Atmospheric Disturbances by Rivka Galchen A psychiatrist becomes convinced his wife has been replaced by an exact double, leading him on a quest that blends scientific theory with personal delusion.
The Body Artist by Don DeLillo An artist discovers a mysterious stranger in her house after her husband's death, creating a meditation on grief, time, and the spaces between people.
Never Let Me Go by Kazuo Ishiguro Students at a boarding school gradually discover the truth about their existence in a story that uses science fiction elements to explore human connection and loss.
🤔 Interesting facts
🔸 The book's title is a playful reference to "Alice in Wonderland," with both stories featuring a protagonist named Alice who follows a mysterious entity down a metaphorical rabbit hole.

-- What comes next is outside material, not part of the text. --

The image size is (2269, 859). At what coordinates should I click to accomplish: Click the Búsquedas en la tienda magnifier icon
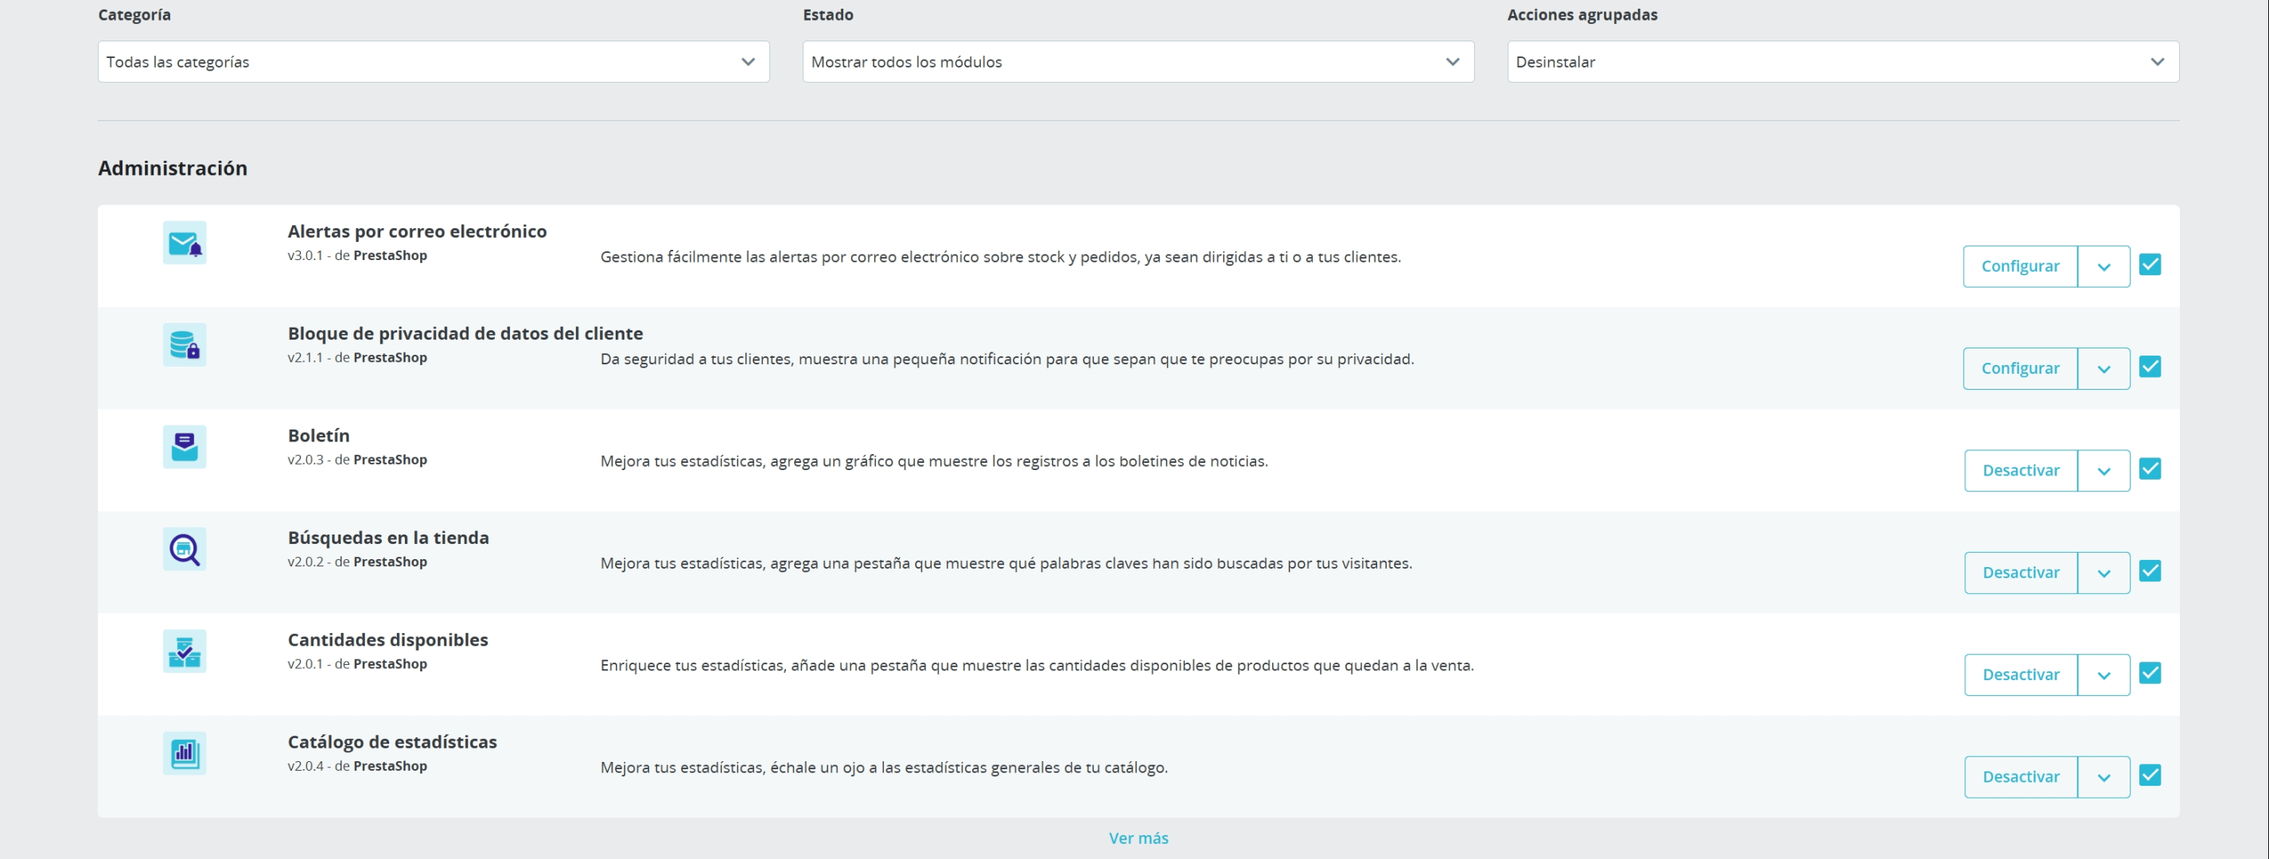coord(184,549)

🔸 During the writing of this novel, Lethem was inspired by the film "Alphaville" by Jean-Luc Godard, which similarly explores themes of artificial intelligence and human emotion.
🔸 The concept of selective void behavior in the novel parallels real quantum physics phenomena like the "quantum tunneling effect," where particles appear to pass through barriers they shouldn't be able to cross.
🔸 Jonathan Lethem wrote this book while working as a clerk at used bookstores in Berkeley, California, which helped inform the novel's academic setting.
🔸 The character of Lack draws parallels to the philosophical concept of "nothingness" explored by Jean-Paul Sartre and other existentialist thinkers, blending scientific and philosophical traditions.